╭─ Supplied data

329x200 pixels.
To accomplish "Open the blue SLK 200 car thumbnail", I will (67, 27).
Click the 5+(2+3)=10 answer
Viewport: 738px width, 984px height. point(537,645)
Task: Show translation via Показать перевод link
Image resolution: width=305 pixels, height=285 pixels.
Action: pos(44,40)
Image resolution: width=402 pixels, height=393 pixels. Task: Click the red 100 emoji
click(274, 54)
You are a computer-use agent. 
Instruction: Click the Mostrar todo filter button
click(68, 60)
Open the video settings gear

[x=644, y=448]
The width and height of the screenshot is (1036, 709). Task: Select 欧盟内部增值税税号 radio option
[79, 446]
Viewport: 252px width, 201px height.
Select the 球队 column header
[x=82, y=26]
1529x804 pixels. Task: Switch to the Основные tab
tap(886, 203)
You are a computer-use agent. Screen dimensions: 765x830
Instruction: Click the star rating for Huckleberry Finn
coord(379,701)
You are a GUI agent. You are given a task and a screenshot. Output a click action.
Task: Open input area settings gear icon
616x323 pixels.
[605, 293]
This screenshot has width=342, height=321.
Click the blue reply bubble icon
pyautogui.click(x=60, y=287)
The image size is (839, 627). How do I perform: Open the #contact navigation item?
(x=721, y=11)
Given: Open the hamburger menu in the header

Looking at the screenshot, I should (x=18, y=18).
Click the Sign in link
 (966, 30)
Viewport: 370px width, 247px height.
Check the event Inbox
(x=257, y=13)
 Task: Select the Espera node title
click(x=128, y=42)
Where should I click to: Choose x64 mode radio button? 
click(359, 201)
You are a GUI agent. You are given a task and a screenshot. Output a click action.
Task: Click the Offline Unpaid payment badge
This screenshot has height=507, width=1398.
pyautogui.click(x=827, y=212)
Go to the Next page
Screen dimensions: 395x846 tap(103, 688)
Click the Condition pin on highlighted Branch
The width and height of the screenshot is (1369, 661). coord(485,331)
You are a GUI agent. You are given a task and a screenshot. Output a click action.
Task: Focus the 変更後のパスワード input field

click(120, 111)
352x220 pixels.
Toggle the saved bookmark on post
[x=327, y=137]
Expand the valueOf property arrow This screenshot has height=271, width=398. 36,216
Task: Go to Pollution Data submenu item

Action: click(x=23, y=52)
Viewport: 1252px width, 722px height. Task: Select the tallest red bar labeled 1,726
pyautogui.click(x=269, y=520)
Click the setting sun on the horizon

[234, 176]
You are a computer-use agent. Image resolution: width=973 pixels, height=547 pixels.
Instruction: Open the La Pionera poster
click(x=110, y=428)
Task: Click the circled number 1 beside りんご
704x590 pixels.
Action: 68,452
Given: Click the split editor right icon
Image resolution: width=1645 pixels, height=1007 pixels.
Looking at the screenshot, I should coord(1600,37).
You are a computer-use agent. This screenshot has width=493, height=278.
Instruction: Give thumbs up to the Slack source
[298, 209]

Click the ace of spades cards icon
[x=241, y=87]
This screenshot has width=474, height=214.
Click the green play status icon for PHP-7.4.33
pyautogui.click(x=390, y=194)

╰─

→ **Task details**: Show every line of the material above that contains the word "settings", copying each line in full.

→ **Correct result**:
Open the video settings gear
Task: Open input area settings gear icon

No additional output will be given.